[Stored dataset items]
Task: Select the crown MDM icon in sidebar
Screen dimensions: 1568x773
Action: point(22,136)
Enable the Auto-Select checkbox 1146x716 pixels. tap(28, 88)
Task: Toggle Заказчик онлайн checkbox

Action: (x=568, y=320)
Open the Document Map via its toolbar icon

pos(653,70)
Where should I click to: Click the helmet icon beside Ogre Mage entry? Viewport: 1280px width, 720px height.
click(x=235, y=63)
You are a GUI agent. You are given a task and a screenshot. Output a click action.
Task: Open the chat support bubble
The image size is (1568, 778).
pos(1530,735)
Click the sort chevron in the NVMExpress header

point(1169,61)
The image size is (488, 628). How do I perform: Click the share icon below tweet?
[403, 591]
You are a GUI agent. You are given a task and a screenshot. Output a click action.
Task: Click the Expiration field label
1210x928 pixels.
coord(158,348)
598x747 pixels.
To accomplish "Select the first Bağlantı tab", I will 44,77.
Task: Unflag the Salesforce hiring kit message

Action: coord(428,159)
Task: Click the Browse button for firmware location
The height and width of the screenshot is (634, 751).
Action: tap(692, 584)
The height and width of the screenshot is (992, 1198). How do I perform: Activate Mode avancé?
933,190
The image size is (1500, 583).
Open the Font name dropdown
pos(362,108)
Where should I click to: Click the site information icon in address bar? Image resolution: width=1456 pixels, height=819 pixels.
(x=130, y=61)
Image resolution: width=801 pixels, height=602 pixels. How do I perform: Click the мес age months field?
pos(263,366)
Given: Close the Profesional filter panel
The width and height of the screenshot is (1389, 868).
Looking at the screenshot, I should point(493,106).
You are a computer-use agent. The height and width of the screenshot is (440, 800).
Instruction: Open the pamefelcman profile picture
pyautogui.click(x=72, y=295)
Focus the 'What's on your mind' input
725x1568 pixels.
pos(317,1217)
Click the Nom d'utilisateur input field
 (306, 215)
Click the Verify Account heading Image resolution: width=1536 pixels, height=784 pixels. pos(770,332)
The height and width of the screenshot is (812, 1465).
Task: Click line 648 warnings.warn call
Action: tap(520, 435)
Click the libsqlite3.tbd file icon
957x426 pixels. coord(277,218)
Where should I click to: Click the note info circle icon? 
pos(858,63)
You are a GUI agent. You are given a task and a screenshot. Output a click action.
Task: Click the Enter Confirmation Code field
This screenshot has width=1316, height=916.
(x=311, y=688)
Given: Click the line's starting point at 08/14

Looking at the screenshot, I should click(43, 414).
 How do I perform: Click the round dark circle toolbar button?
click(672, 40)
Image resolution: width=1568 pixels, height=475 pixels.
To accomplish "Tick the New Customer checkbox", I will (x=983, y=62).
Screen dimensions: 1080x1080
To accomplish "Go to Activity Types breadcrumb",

- [OBJECTIVE]
Can you update the listing above so that every "GUI agent" becomes "screen assistant", with nothing else changed?

- [WRITTEN ANSWER]
Task: Select the crown MDM icon in sidebar
Screen dimensions: 1568x773
Action: point(22,136)
Enable the Auto-Select checkbox 1146x716 pixels. tap(28, 88)
Task: Toggle Заказчик онлайн checkbox

Action: (x=568, y=320)
Open the Document Map via its toolbar icon

pos(653,70)
Where should I click to: Click the helmet icon beside Ogre Mage entry? Viewport: 1280px width, 720px height.
click(x=235, y=63)
You are a screen assistant. You are given a task and a screenshot. Output a click action.
Task: Open the chat support bubble
The image size is (1568, 778).
pos(1530,735)
Click the sort chevron in the NVMExpress header

point(1169,61)
The image size is (488, 628). How do I perform: Click the share icon below tweet?
[403, 591]
You are a screen assistant. You are given a task and a screenshot. Output a click action.
Task: Click the Expiration field label
1210x928 pixels.
coord(158,348)
598x747 pixels.
To accomplish "Select the first Bağlantı tab", I will 44,77.
Task: Unflag the Salesforce hiring kit message

Action: coord(428,159)
Task: Click the Browse button for firmware location
The height and width of the screenshot is (634, 751).
Action: tap(692, 584)
The height and width of the screenshot is (992, 1198). How do I perform: Activate Mode avancé?
933,190
The image size is (1500, 583).
Open the Font name dropdown
pos(362,108)
Where should I click to: Click the site information icon in address bar? Image resolution: width=1456 pixels, height=819 pixels.
(x=130, y=61)
Image resolution: width=801 pixels, height=602 pixels. How do I perform: Click the мес age months field?
pos(263,366)
Given: Close the Profesional filter panel
The width and height of the screenshot is (1389, 868).
Looking at the screenshot, I should point(493,106).
You are a computer-use agent. The height and width of the screenshot is (440, 800).
Instruction: Open the pamefelcman profile picture
pyautogui.click(x=72, y=295)
Focus the 'What's on your mind' input
725x1568 pixels.
pos(317,1217)
Click the Nom d'utilisateur input field
 (306, 215)
Click the Verify Account heading Image resolution: width=1536 pixels, height=784 pixels. pos(770,332)
The height and width of the screenshot is (812, 1465).
Task: Click line 648 warnings.warn call
Action: tap(520, 435)
Click the libsqlite3.tbd file icon
957x426 pixels. coord(277,218)
Where should I click to: Click the note info circle icon? 
pos(858,63)
You are a screen assistant. You are given a task and a screenshot. Output a click action.
Task: Click the Enter Confirmation Code field
This screenshot has width=1316, height=916.
(x=311, y=688)
Given: Click the line's starting point at 08/14

Looking at the screenshot, I should click(43, 414).
 How do I perform: Click the round dark circle toolbar button?
click(672, 40)
Image resolution: width=1568 pixels, height=475 pixels.
To accomplish "Tick the New Customer checkbox", I will (x=983, y=62).
Screen dimensions: 1080x1080
To accomplish "Go to Activity Types breadcrumb",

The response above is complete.